His reputation as a dislikable character would be the reason I didn't try any of his solo series.  Now he is in All-New X-Factor, and I will give anything by Peter David a try.  I enjoyed issue #1 and Gambit was front and center.  So far so good.

I think the Han Solo comparison is an interesting one.  Han is a mercenary but he's also a guy you would want at your side when the odds are against you, and for all his bluster, he doesn't let his friends down.  I think more people see Gambit more as Lando Calrissian, the guy who will sell you out if that's the better deal for him.  Plus, I think readers saw him as someone who got the girl without trying very hard and had a past as someone who went from girl to girl.  My guess is not many readers saw much of themselves in Gambit, but rather he probably reminded them of a guy we all knew in high school and didn't like very much.

I never warmed up to Gambit, but it would be surprising if I did.

Mostly it is the time period when he was introduced.  The late 1980s were a difficult time to be a Marvel fan, with so many dark turns and characters.  And the X-Men specifically began to look a bit too manipulative for confort.

I had no interest in reading about a team that included a Psylocke that kept so many secrets, three characters (Longshot, Wolverine and Gambit himself) that I was apparently destined to like regardless of whatever they actually did or how, a Storm that seemed to revel on her lack of both compassion and fashion sense.  It helped that the art was so often atrocious, and that at least half the characters everywhere were being written as Mary Sues.

Gambit was just a bit more questionable than most characters of the time, and just a teensy bit more pushed though our throats.

If it helps any, I dislike Longshot (except in X-Factor) and Wolverine far more than I dislike Gambit.  But that is faint praise.

Come to think of it, I don't mind the trenchcoat nearly as much as I mind the silly 1990s headgear.  Didn't he just lose it in tne All-New X-Factor?

PAD very wisely removed Shatterstar's similar headpiece and that alone went a very long way towards making the character palatable.  I fully expect the same to happen with Gambit.

I agree that it's generational.
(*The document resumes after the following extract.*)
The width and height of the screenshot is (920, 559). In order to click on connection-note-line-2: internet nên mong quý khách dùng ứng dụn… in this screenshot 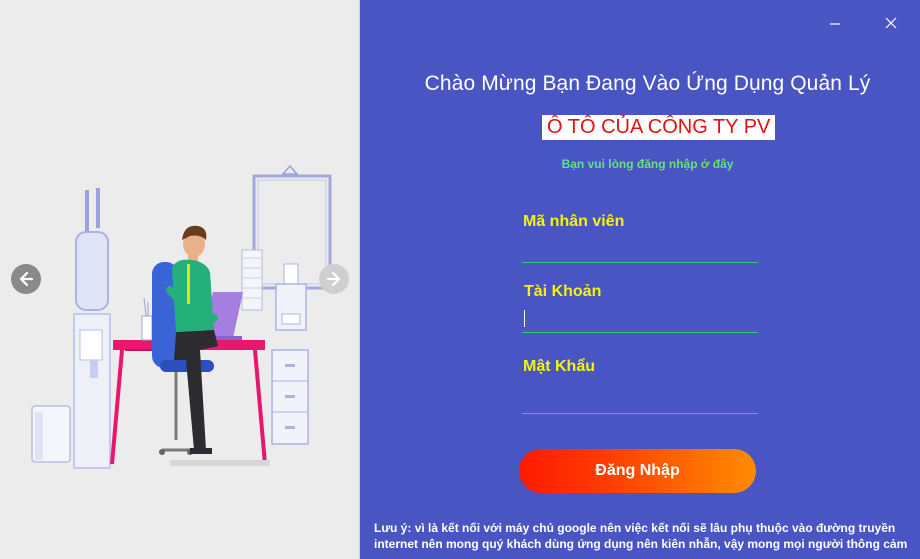, I will do `click(641, 544)`.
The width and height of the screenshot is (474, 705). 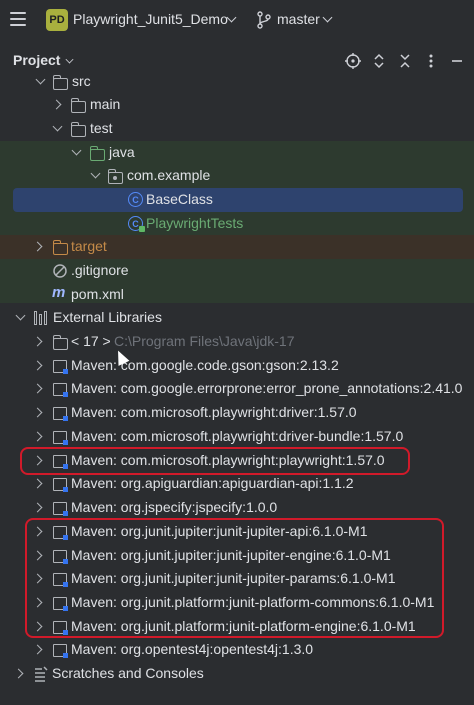 What do you see at coordinates (237, 318) in the screenshot?
I see `tree-node-external-libraries: External Libraries` at bounding box center [237, 318].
I never had a very strong opinion about Gambit -- or really even any of the X-Men after Kitty Pryde was introduced. Mostly I find Gambit redundant -- the role of "mysterious rogue hero" he was created to fill was the role Wolverine had recently vacated.

Far from Han Solo, I'd say his analogue was much more Lando Calrission at the end of Empire - where he's sitting in Han's seat in the Falcon, wearing Han's clothes.